Para Artaud, Van Gogh era um artista visionário, um genuíno pintor, que transcendeu sua arte exatamente por não almejar ser nada mais que isso: um pintor. Morreu incompreendido pela radicalidade de suas pinceladas, pela explosão convulsionada e devastadora de suas cores e movimentos. “Porque Van Gogh foi o mais autenticamente pintor entre os pintores, o único que não quis rebaixar a pintura como meio estrito de sua obra, e como marco estrito de seus meios” – frase que poderia facilmente ser aplicada ao cinema de Pialat.

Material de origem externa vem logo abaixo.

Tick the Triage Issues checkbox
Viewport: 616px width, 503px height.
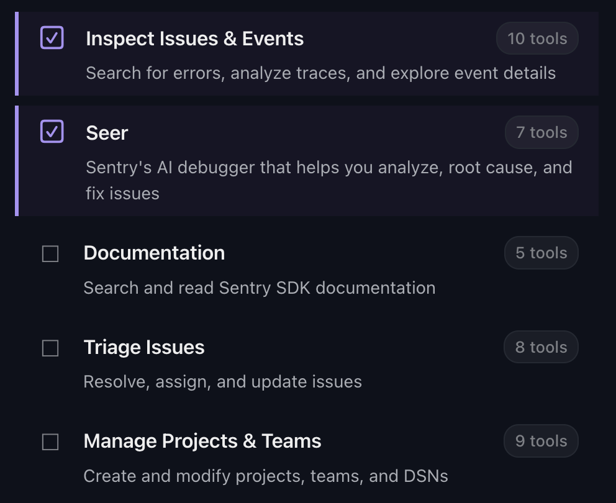(50, 348)
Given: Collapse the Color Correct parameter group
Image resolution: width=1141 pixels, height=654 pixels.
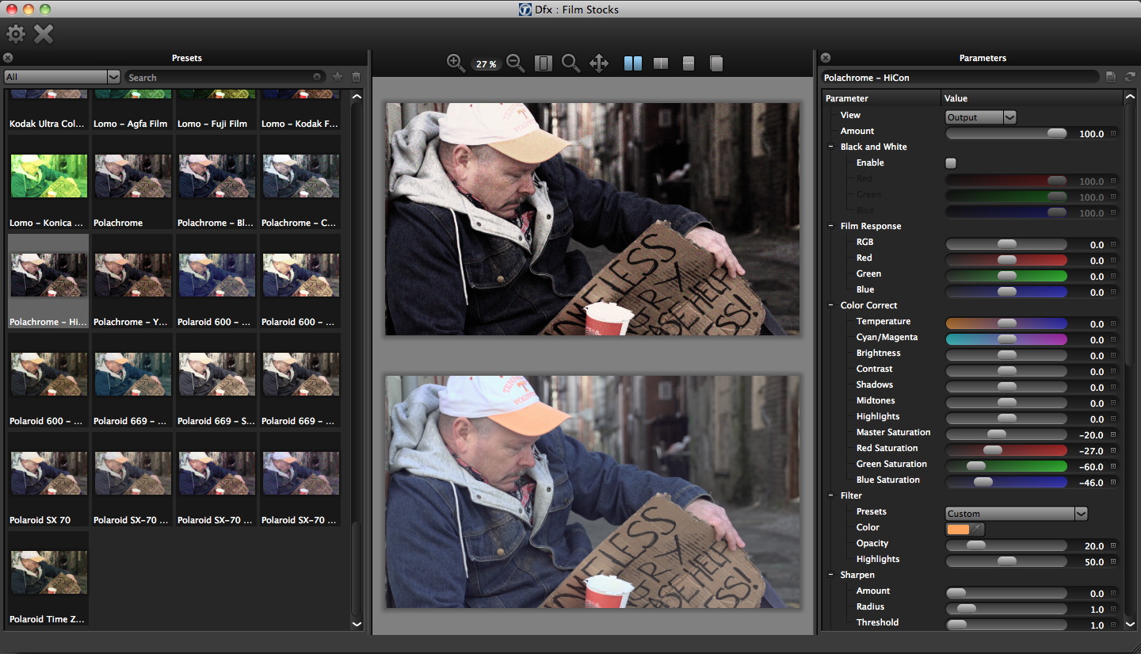Looking at the screenshot, I should tap(830, 305).
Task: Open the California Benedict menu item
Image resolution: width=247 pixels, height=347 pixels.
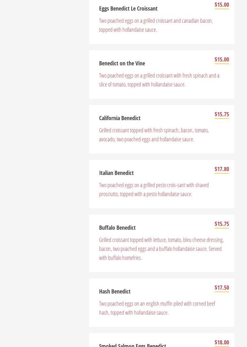Action: 120,118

Esse cinema fenomenológico de Pialat corrobora para uma construção em abismo – mise em abyme – desnundando os processos de criação de seus filmes de maneira quase metalinguística. Van Gogh é tanto um filme sobre pintura como sobre cinema, propondo uma dupla ação que atravessa o drama e o reflete numa dimensão menor. A narrativa fragmentada, esburacada, episódica, quer menos dar conta de uma cronologia do que de um estado de espírito, de uma subjetividade amplificada pela superficialidade das coisas. Pialat está atrás do gesto deflagrador, das faíscas incendiárias, dos rompantes violentos que transformam energia em arte – válvula de escape do artista para com suas obsessões, angústias, revoltas, dúvidas. E isto está materializado no próprio corpo dos atores, que, nesse embate com o mundo, revelam essas texturas, esses movimentos, essas cores, compondo blocos quase independentes entre si, espécies de atos que pontuam os últimos dias da vida do pintor.

Esse paroxismo de Van Gogh – sua gradual tomada de consciência diante do seu lugar no mundo – é o que o coloca à deriva, segundo Artaud, “por ter chegado a ser corporalmente o campo de batalha de um problema, em torno do qual se debate, desde as origens, o espírito inócuo desta humanidade, e do predomínio da carne sobre o espírito, ou do corpo sobre a carne, ou do espírito sobre um e outro.” Pialat tem consciência plena disso; sabe que o cinema nasce dessa erupção que irrompe violentamente a terra, lançando lavas, magmas, movimentando placas tectônicas e alterando o eixo da vida. Em Van Gogh, a câmera se torna pincel, o cinema se torna pintura, Pialat se torna Van Gogh, a arte se torna vida.